Trecho para leitura:
::::
A organização Terra de Direitos e a Articulação Pacari tiveram presença destacada no 12° Encontro da Conferência das Partes da Convenção sobre Diversidade Biológica, realizada de 6 a 17 de outubro, em Pyeongchang, na Coreia. Além da participação no evento como um todo, as duas organizações apresentaram e promoveram o debate sobre o Protocolo Comunitário das Raizeiras do Cerrado em dois eventos separados.
A iniciativa é uma experiência inédita no Brasil, criada graças aos esforços das mulheres raizeiras. O documento busca criar instrumentos políticos para que se garanta o direito de exercício da medicina tradicional, além de contribuir para a promoção, manutenção e respeito dessas práticas. A importância das raizeiras na conservação ambiental e o impacto da construção de grandes projetos na região de Cerrado também devem ser reconhecidos.
A construção da identidade social das raizeiras foi apresentada pela Pacari como estratégia para conquistar o direito de exercer a medicina tradicional e poder demandar políticas públicas de proteção ao conhecimento tradicional e de conservação do Cerrado. A Articulação Pacari é responsável pela criação da primeira farmacopeia popular do Brasil. Raizeiras e raizeiros são povos tradicionais do bioma Cerrado, detentores de conhecimentos tradicionais transmitidos através de gerações, que cuidam da saúde comunitária através do uso de recursos naturais e da espiritualidade. O seu ofício abrange a identificação de plantas medicinais e dos seus ecossistemas de ocorrência, assim como o conhecimento de técnicas sustentáveis para a coleta de plantas, o preparo de remédios caseiros e a sua indicação para diversos males e doenças.
“A delegação brasileira reconheceu nossa iniciativa de construção do Protocolo Biocultural das Raizeiras do Cerrado como uma ação de implementação do artigo 8j da Convenção de Diversidade Biológica no Brasil, na perspectiva das comunidades locais do cerrado”, disse a coordenadora da Pacari, Lourdes Cardozo Laureano.
O artigo 8j preconiza respeitar, preservar e manter o conhecimento, inovações e práticas das comunidades locais e populações indígenas com estilo de vida tradicionais relevantes à conservação e à utilização sustentável da diversidade biológica e incentivar sua mais ampla aplicação, com a aprovação e a participação dos detentores desse conhecimento, inovações e práticas; e encorajar a repartição equitativa dos benefícios oriundos da utilização desses conhecimentos, inovações e práticas.
O Protocolo Comunitário das Raizeiras do Cerrado na versão em inglês (disponível abaixo para download) foi distribuído às e aos participantes e deve ser lançado oficialmente, em português, no Encontro Nacional de Povos e Comunidades Tradicionais, a ser realizado em novembro deste ano.
::::
Dados armazenados:
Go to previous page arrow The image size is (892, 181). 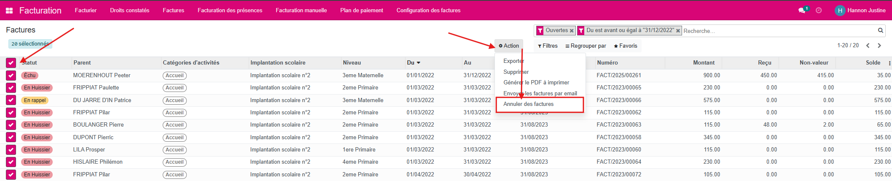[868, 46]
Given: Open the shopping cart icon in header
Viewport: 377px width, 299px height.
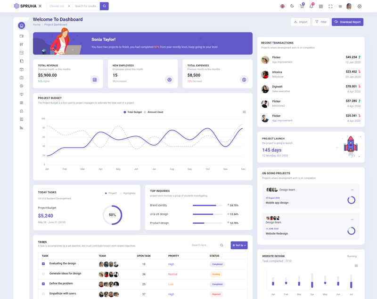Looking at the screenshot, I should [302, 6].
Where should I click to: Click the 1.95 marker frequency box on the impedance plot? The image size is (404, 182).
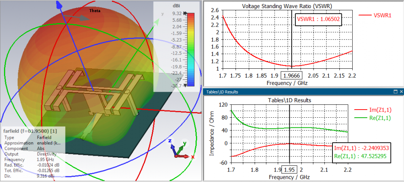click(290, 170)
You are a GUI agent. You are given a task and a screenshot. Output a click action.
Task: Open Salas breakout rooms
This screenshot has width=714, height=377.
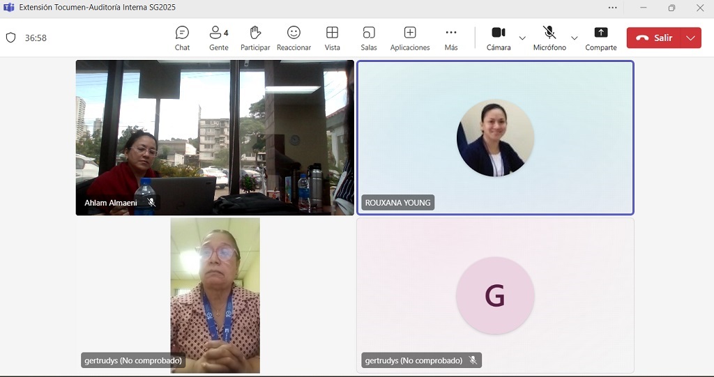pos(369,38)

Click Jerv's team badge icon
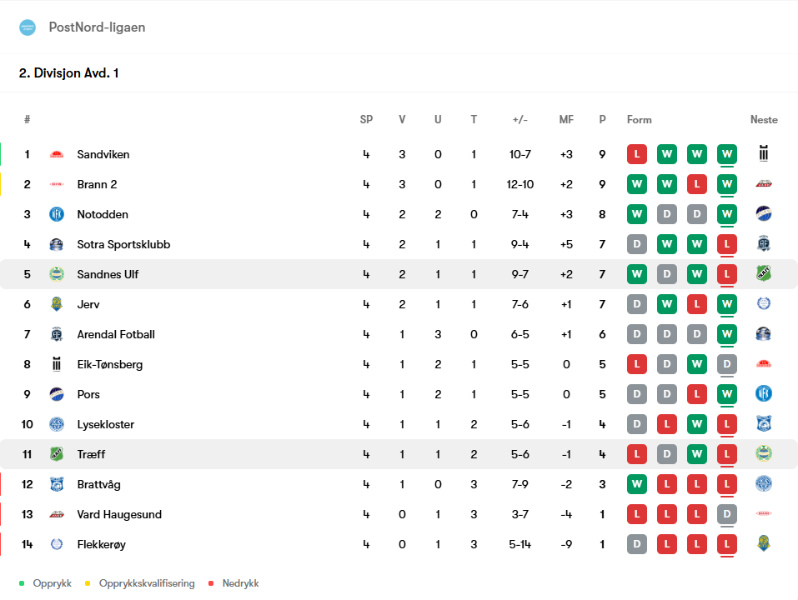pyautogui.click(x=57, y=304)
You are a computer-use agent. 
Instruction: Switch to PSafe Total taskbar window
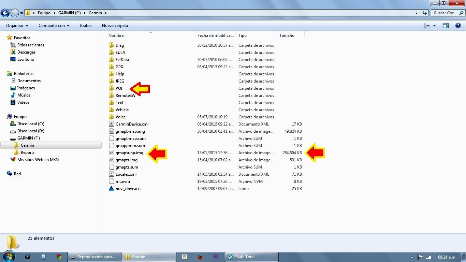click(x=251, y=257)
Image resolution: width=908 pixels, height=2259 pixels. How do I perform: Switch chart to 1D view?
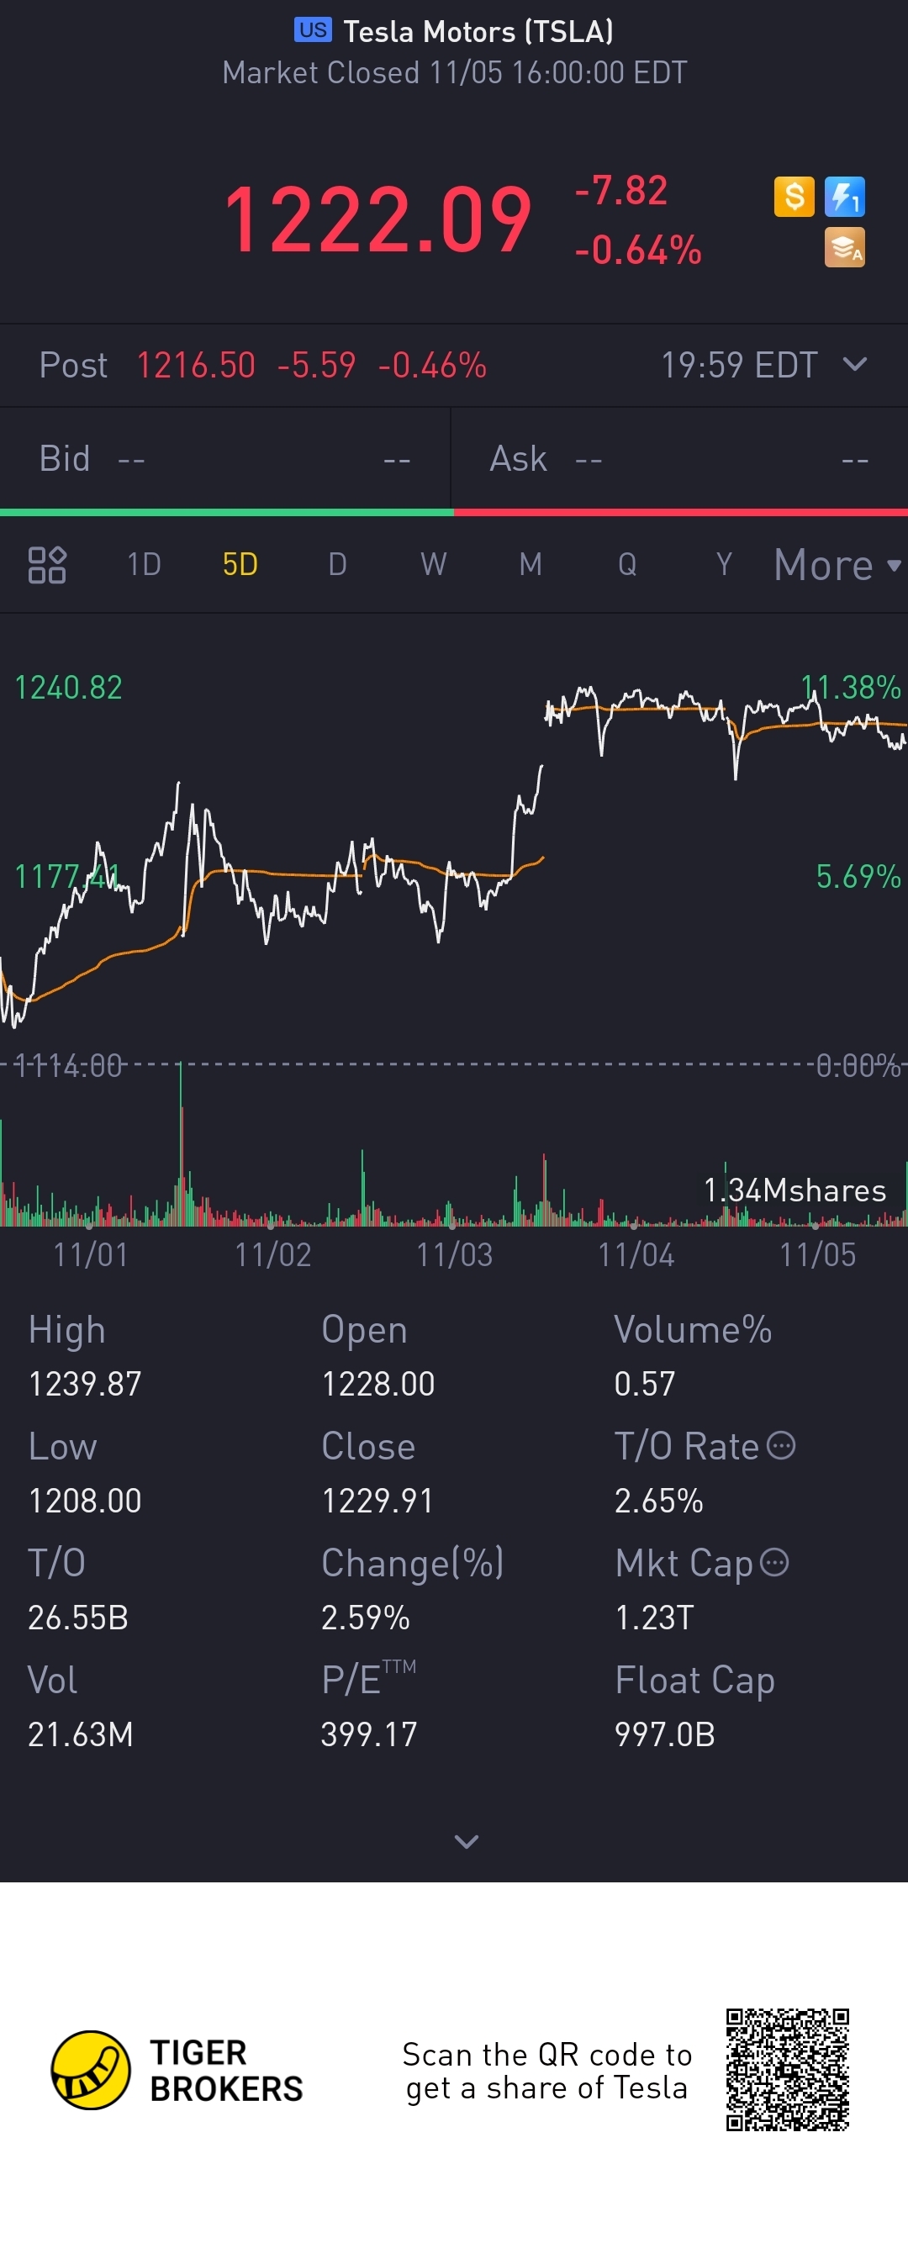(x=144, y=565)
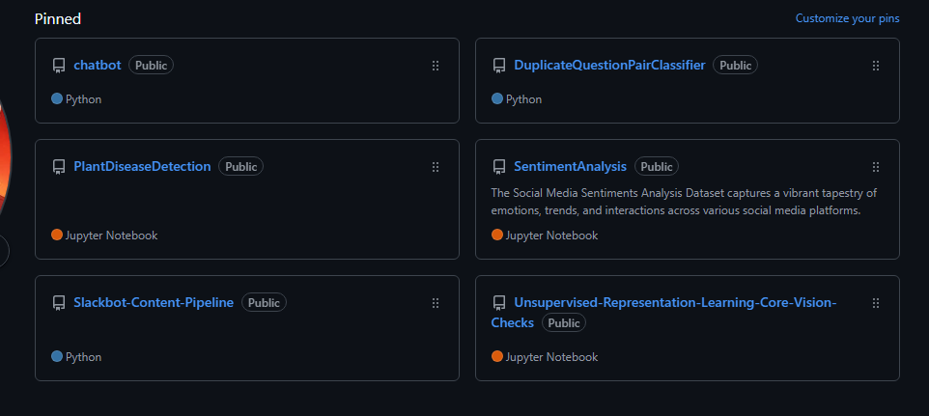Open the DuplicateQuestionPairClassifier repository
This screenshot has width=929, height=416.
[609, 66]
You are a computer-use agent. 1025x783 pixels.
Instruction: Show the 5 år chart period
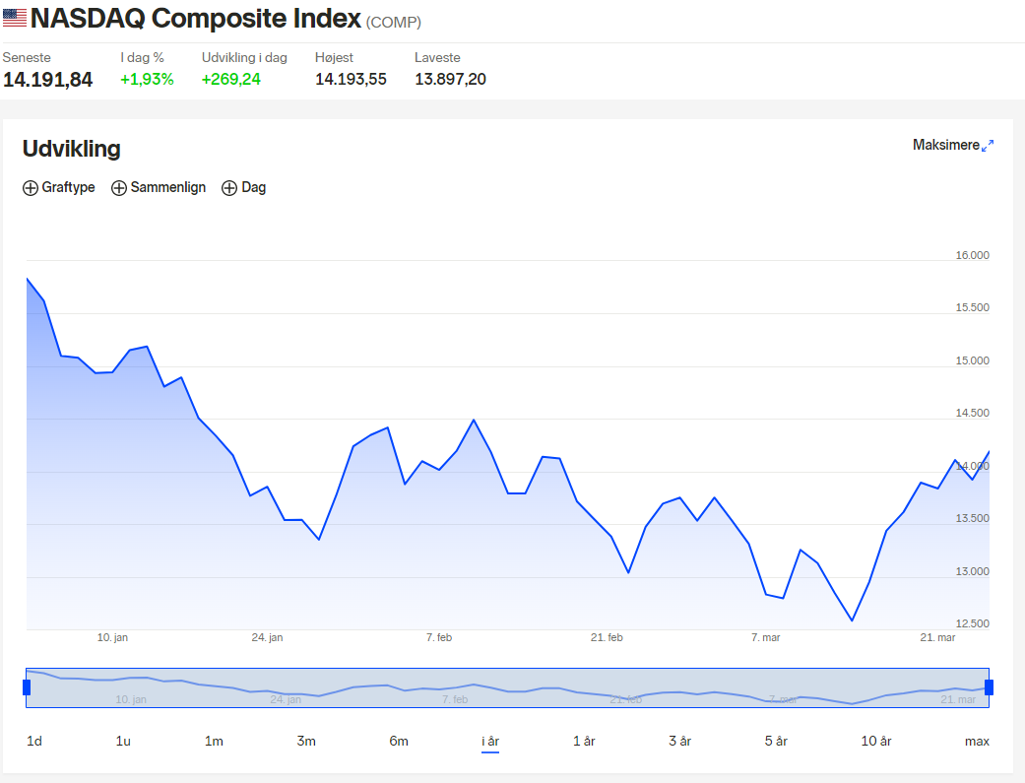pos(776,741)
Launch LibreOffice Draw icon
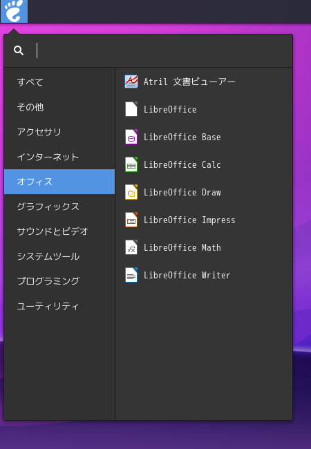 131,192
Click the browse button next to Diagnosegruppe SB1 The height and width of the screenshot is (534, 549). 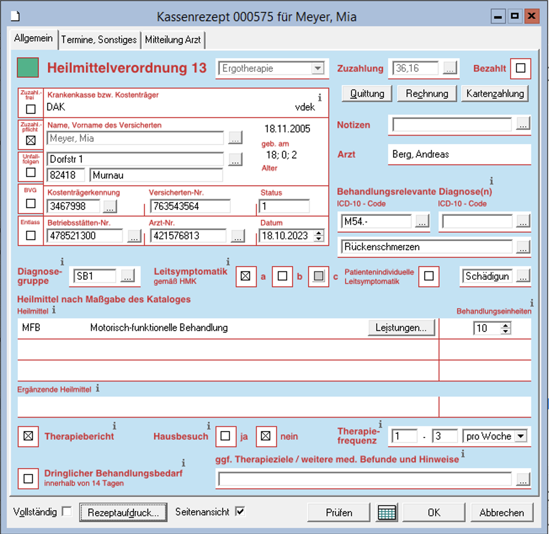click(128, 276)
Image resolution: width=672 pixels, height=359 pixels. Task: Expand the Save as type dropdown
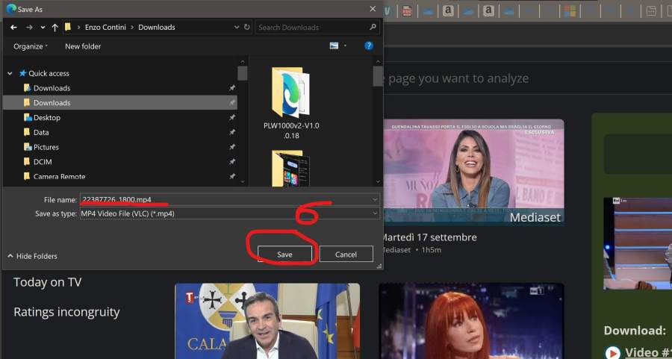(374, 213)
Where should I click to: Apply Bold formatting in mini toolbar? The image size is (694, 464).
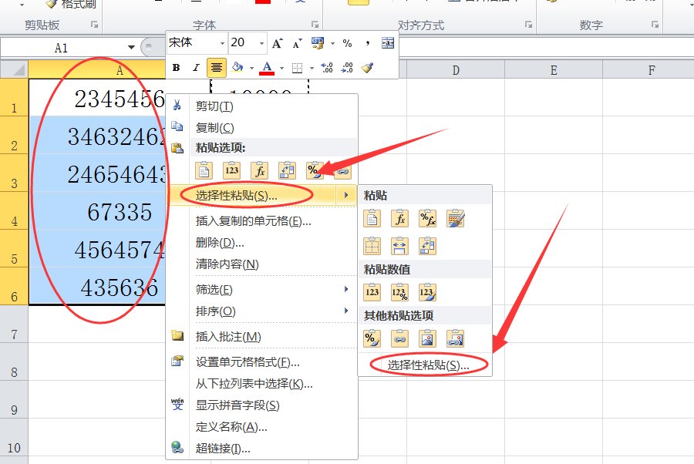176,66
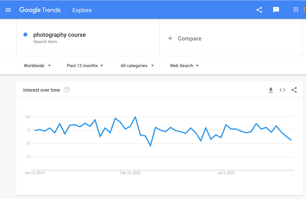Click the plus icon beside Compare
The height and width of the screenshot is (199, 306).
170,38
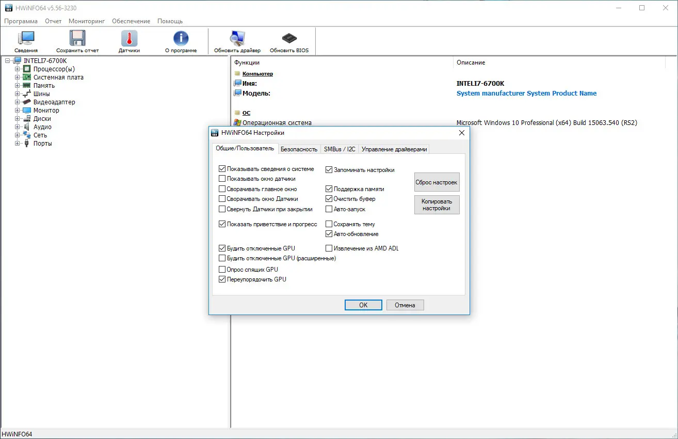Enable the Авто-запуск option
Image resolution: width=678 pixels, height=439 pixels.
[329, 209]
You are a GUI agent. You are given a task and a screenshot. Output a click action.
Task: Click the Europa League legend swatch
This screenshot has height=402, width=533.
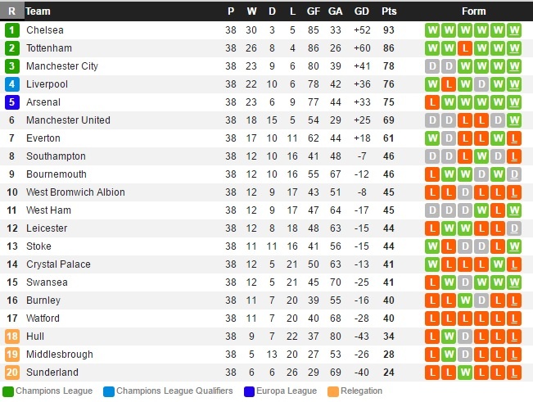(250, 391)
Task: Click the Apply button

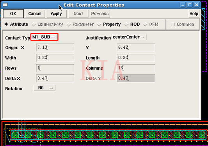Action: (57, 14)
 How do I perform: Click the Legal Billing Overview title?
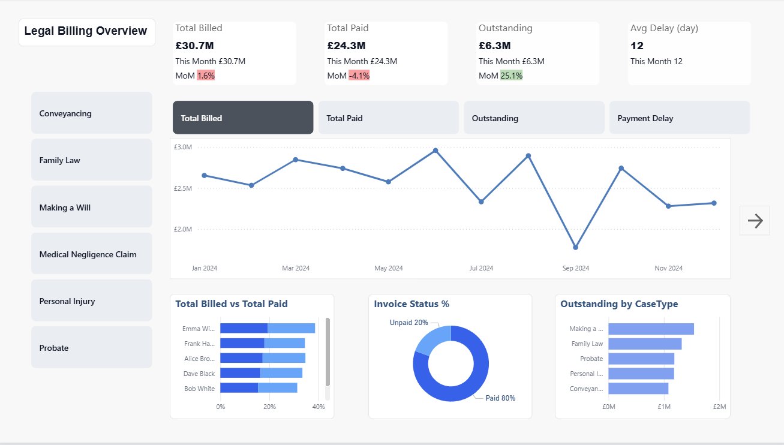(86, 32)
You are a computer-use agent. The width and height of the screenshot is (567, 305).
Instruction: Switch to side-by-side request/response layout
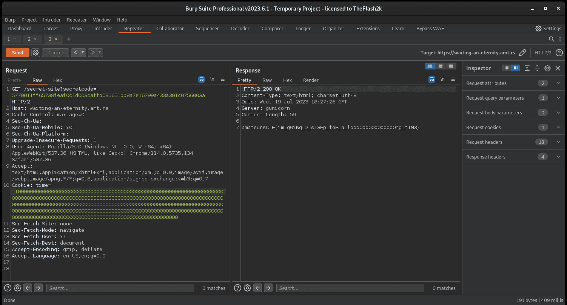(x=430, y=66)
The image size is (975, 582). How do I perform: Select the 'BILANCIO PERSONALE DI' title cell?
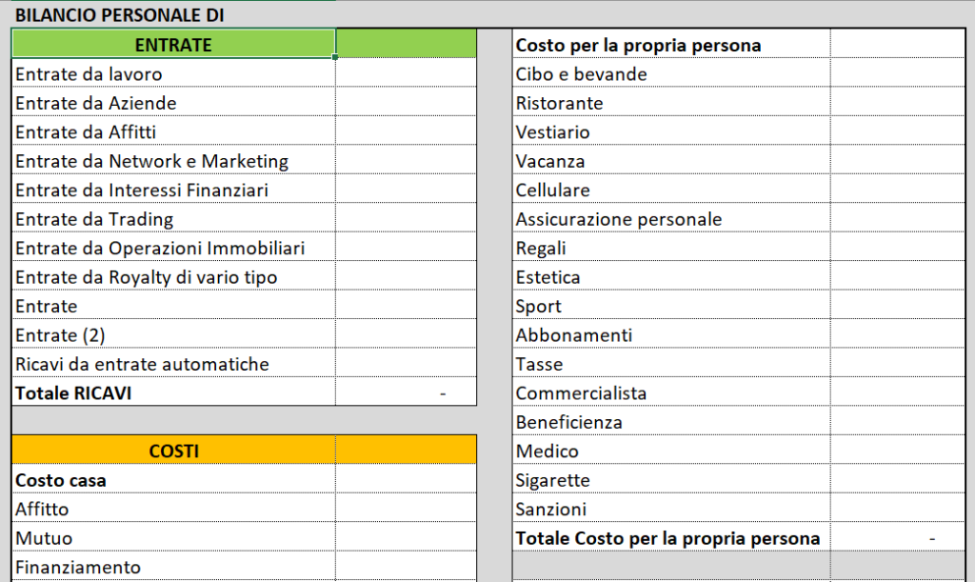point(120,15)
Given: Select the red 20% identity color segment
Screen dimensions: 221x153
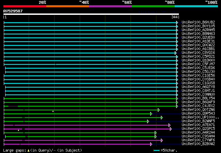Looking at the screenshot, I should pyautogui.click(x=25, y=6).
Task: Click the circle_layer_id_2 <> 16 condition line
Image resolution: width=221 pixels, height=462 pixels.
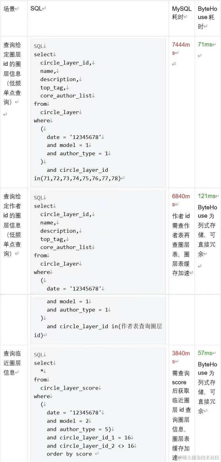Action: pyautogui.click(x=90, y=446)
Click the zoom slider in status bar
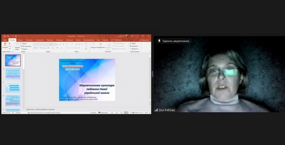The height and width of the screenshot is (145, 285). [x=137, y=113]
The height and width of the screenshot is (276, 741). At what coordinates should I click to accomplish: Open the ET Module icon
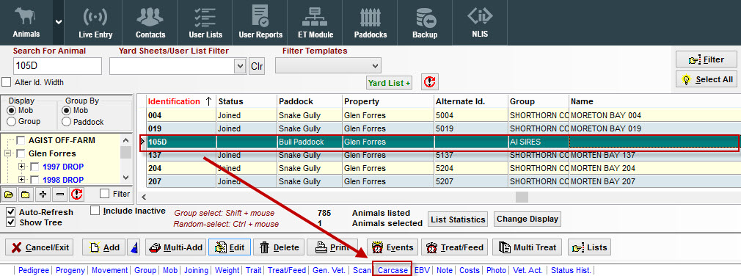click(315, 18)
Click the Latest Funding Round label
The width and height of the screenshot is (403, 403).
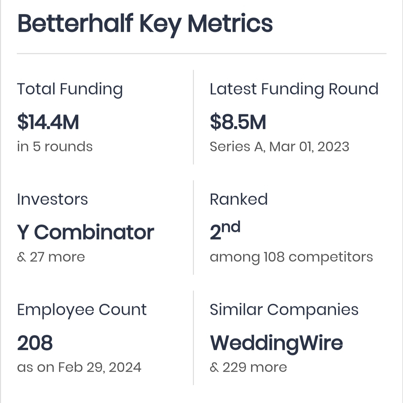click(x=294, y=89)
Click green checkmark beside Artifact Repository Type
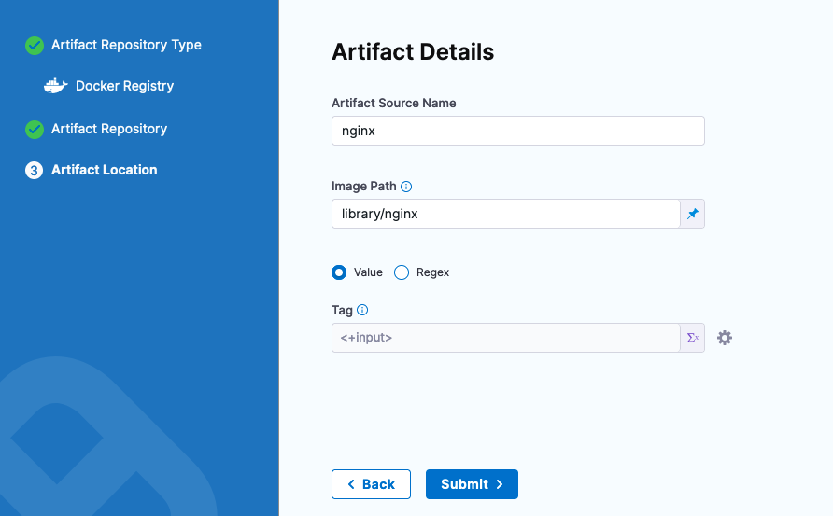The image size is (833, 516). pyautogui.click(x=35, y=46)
::::
Enunciado do exercício:
Segundo o trecho para leitura, onde foi realizado o 12° Encontro da Conferência das Partes da Convenção sobre Diversidade Biológica?

Resultado:
Em Pyeongchang, na Coreia.